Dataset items
# # # #
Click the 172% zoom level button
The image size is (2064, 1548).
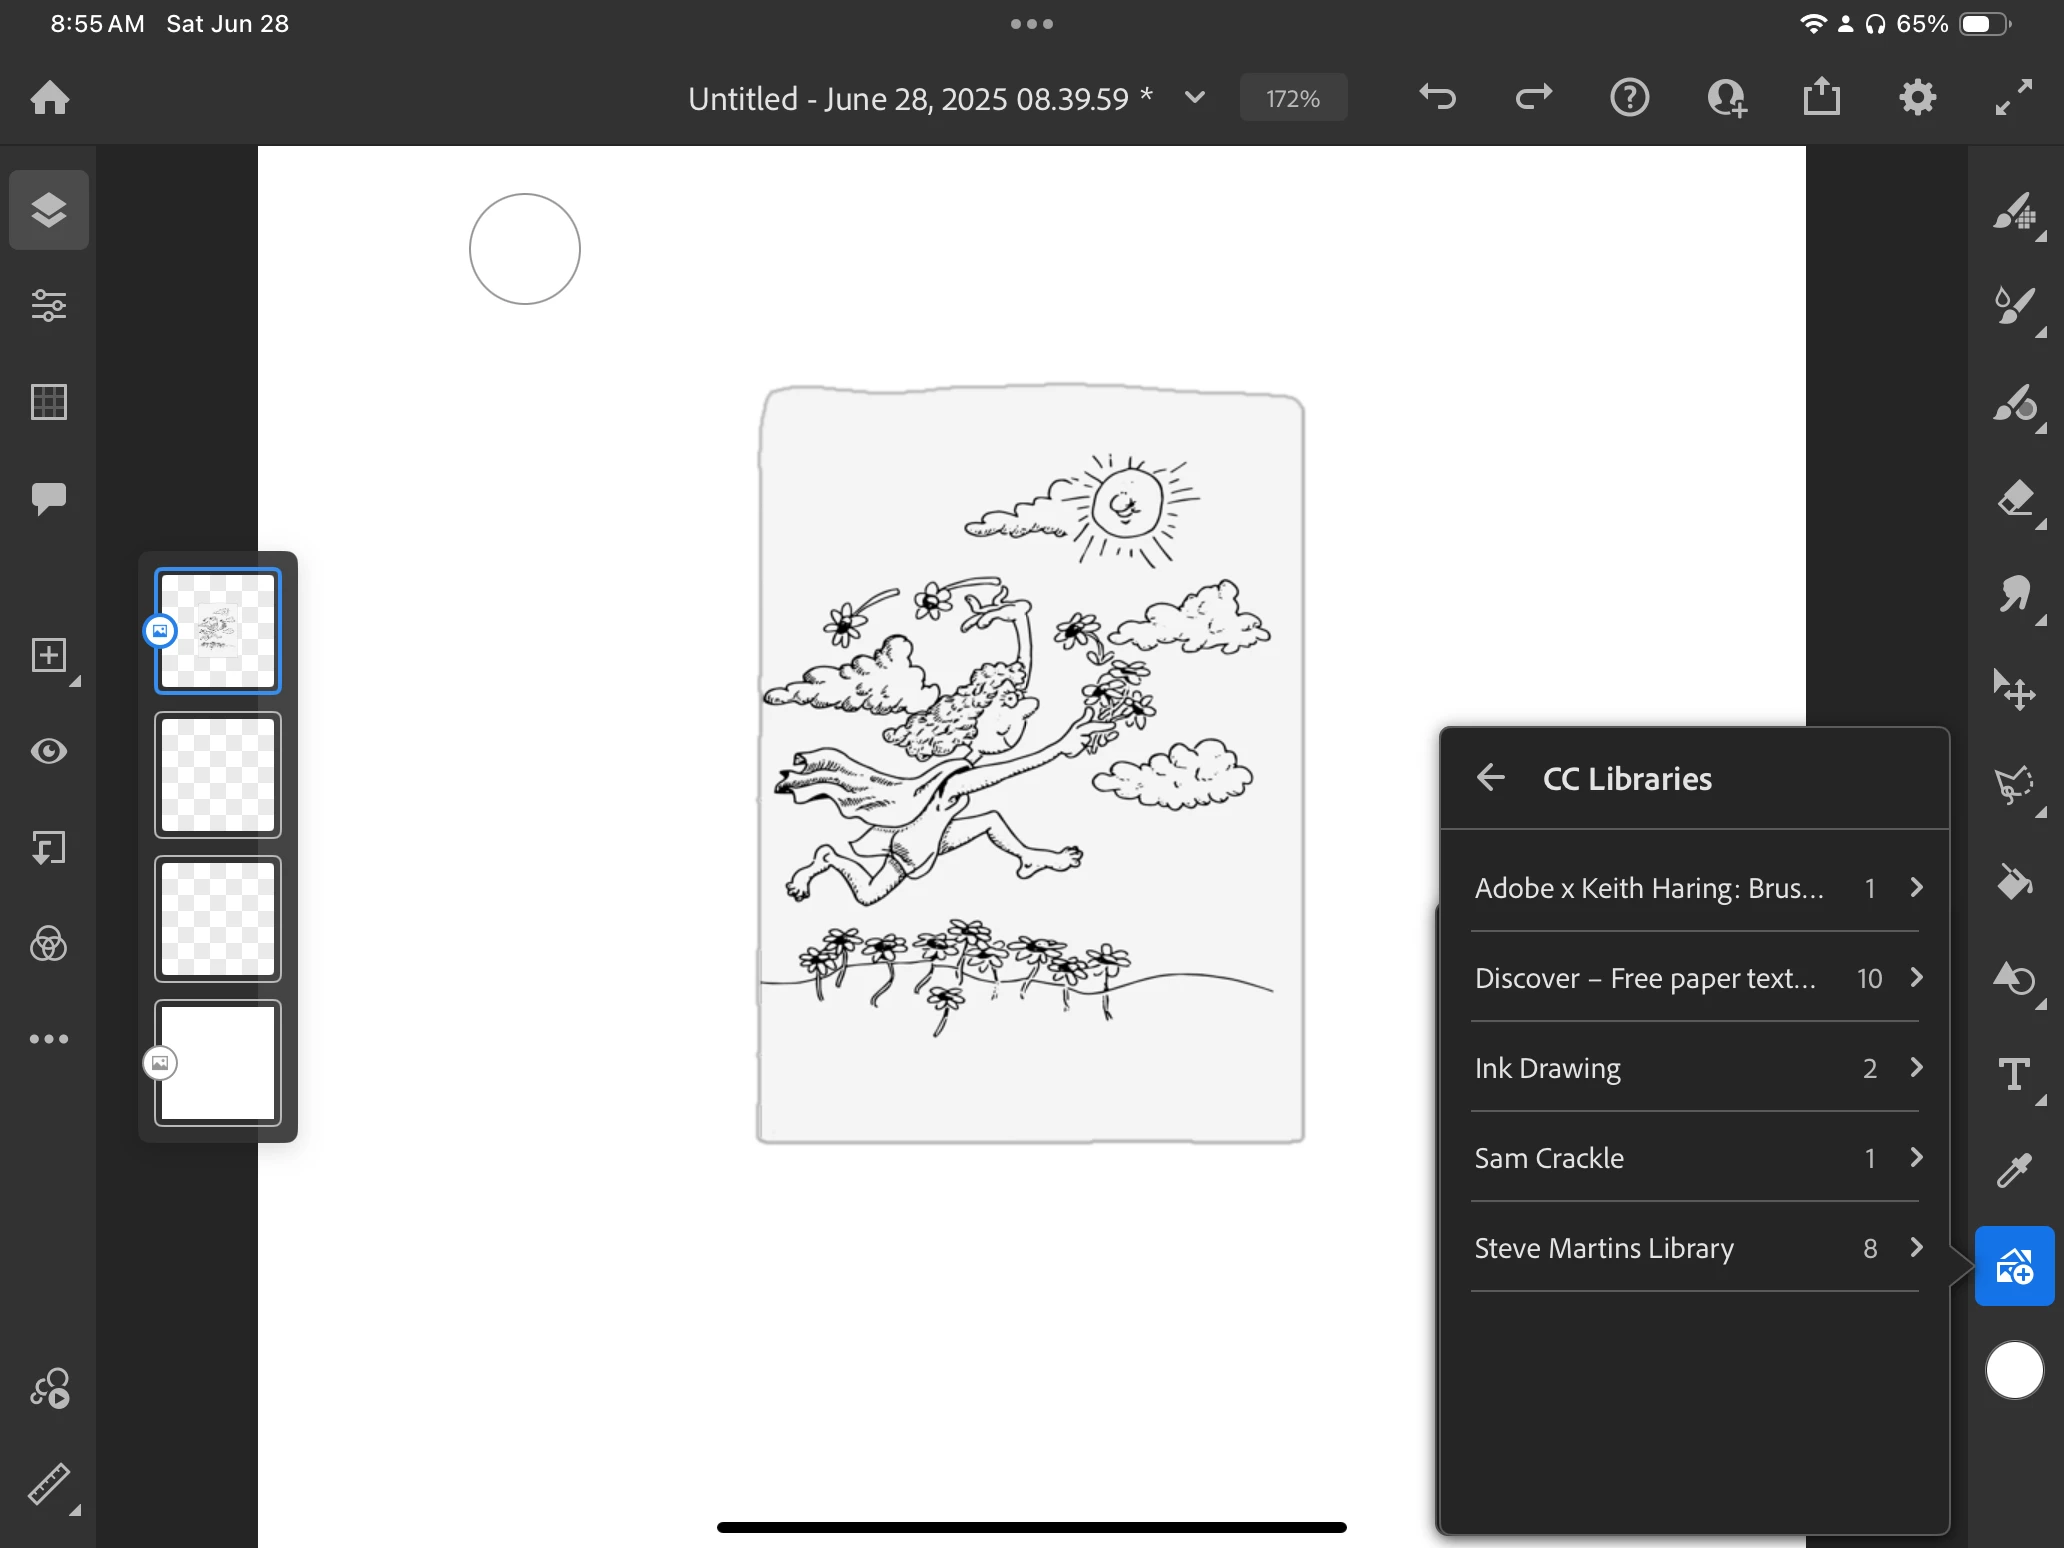pyautogui.click(x=1292, y=98)
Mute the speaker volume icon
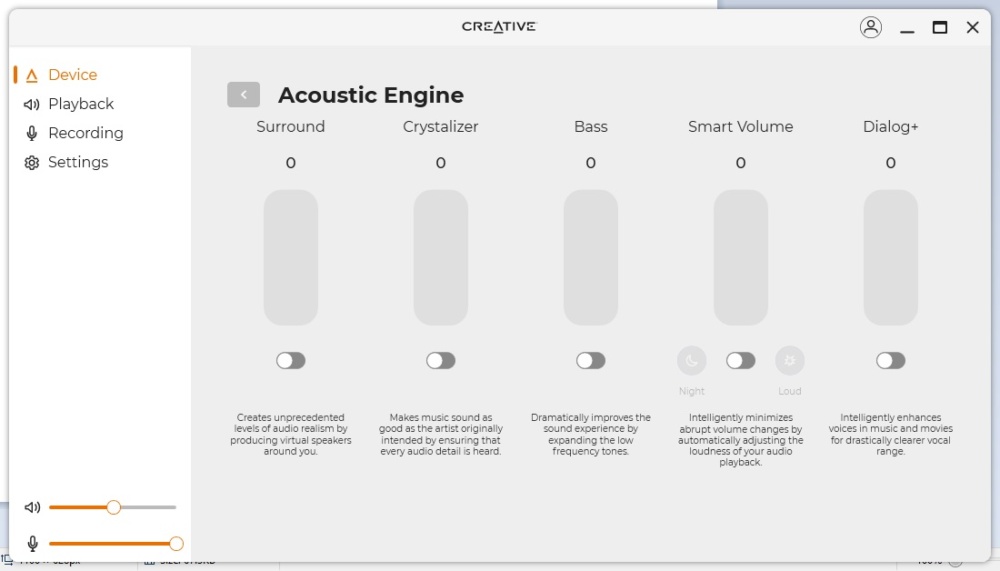 pyautogui.click(x=32, y=507)

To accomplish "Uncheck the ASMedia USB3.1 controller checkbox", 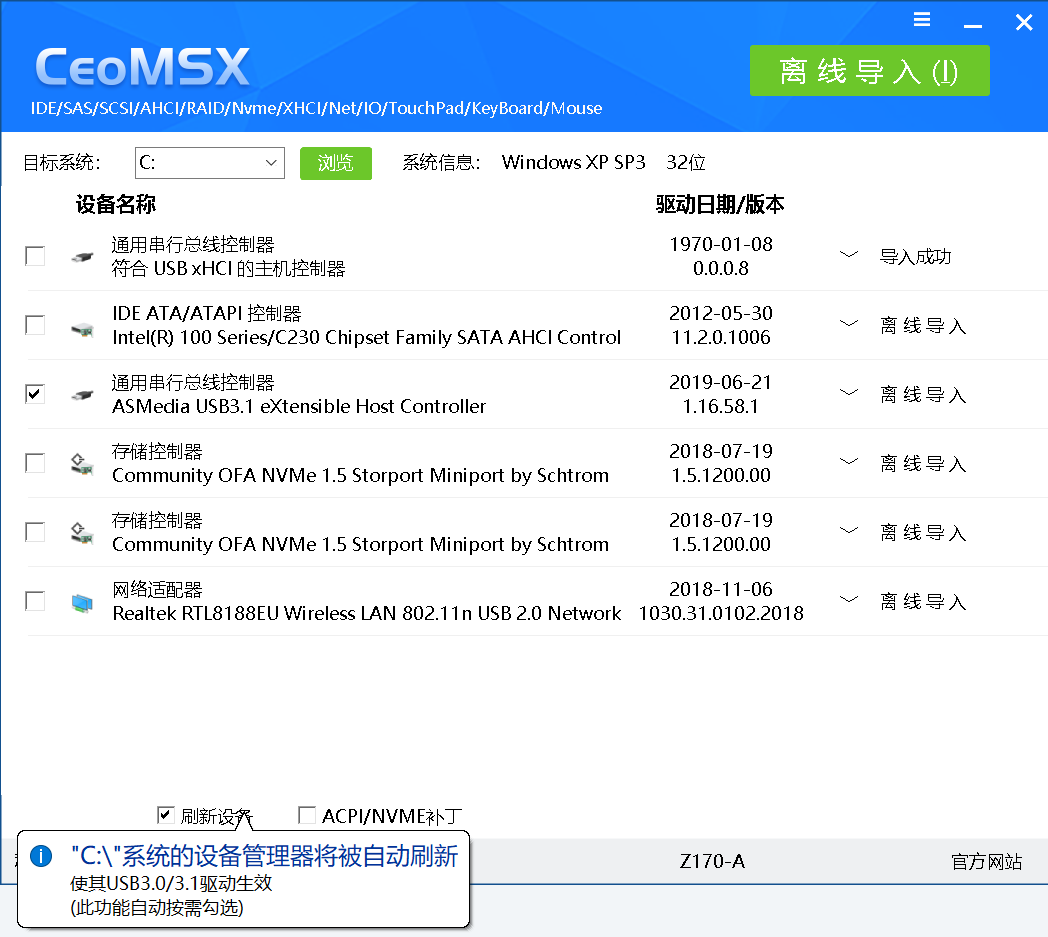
# # # #
Copy out all of the lines above word for word, omitting the pictures.

Click the 172% zoom level button
The image size is (2064, 1548).
pyautogui.click(x=1292, y=98)
Mute the speaker volume icon
 pyautogui.click(x=32, y=507)

To accomplish "Uncheck the ASMedia USB3.1 controller checkbox", 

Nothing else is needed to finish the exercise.